The Properties of Proteins Produced from Frameshifted Genes
Frameshift mutations may provide the resulting proteins with various functions. Here, we found evidence that orf160 acquired the sequence for a transit peptide from the frameshift mutation of a duplicated gene. A number of aa sequences for the N-terminal extensions of nuclear-encoded chloroplast proteins have been analyzed. The transit peptide found in higher plants contains a stretch of aa rich in hydroxylated aa such as serine and threonine. It also contains some basic acids but only a few acidic acids (von Heijne et al. 1989Go). The proportion of hydroxylated aa of the frameshifted protein (90 aa) fused to the GFP was deduced to be 21%, whereas that of the original PPR564 was deduced to be 12%. Furthermore, the PPR564 protein from aa 1–82 contains 23 acidic aa (Asp and Glu), but the frameshifted protein of the same region has no such acidic aa. Such alterations of the mutated sequence must change the inherent characteristics of the protein.

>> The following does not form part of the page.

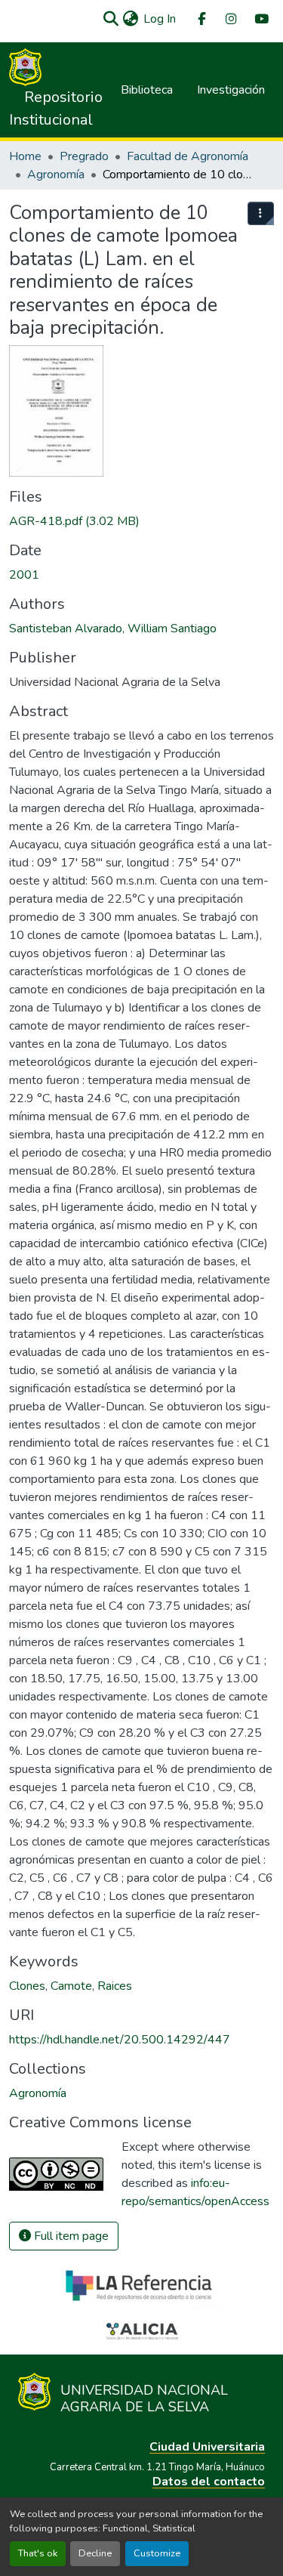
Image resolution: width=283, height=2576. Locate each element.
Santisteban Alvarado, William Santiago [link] (113, 628)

The Role of Frameshift Mutations in the Evolutionary Divergence of Genes
Frameshift mutations are generally considered detrimental through the appearance of premature stop codons. However, the involvement of frameshift mutations for the divergence of some gene families in vertebrate and higher plants has been uncovered by an in silico analysis; among vertebrates, 16 examples (in 15 families) have led to functional diversity by frameshifting (Raes and Van de Peer 2005Go). It is often the case that frameshift mutations by in/del and alternative splicing are positioned in a particular region, especially the C terminal, resulting in the production of protein isoforms. In theory, although the genes influenced by frameshift mutations may gain a new function, they mostly possess a potential or "protofunction." In higher plants, the DEF/AP3 subfamily influences the formation of petals and stamens via B-function genes for MCM1, AGAMOUS, DEFICIENS and SRF (MADS) box proteins. The 2 lineages derived from the same origin can clearly be distinguished from their completely different C-terminal motifs. One motif is referred to as paleoAP3 and is found in lower eudicots, magnoliid dicots, monocots, and basal angiosperms, and the other is termed the euAP3 motif and is found in higher eudicots (Kramer et al. 1998Go). The paleoAP3 motif can still promote stamen formation, but, as result of divergence, it has lost the ability to induce petal formation in higher eudicots (Lamb and Irish 2003Go). Interestingly, the functional difference between the 2 motifs has derived from a frameshift mutation resulting in an 8-bp in/del (Vandenbussche et al. 2003Go). Clearly, frameshift mutations have played key roles in the evolutionary divergence of genes.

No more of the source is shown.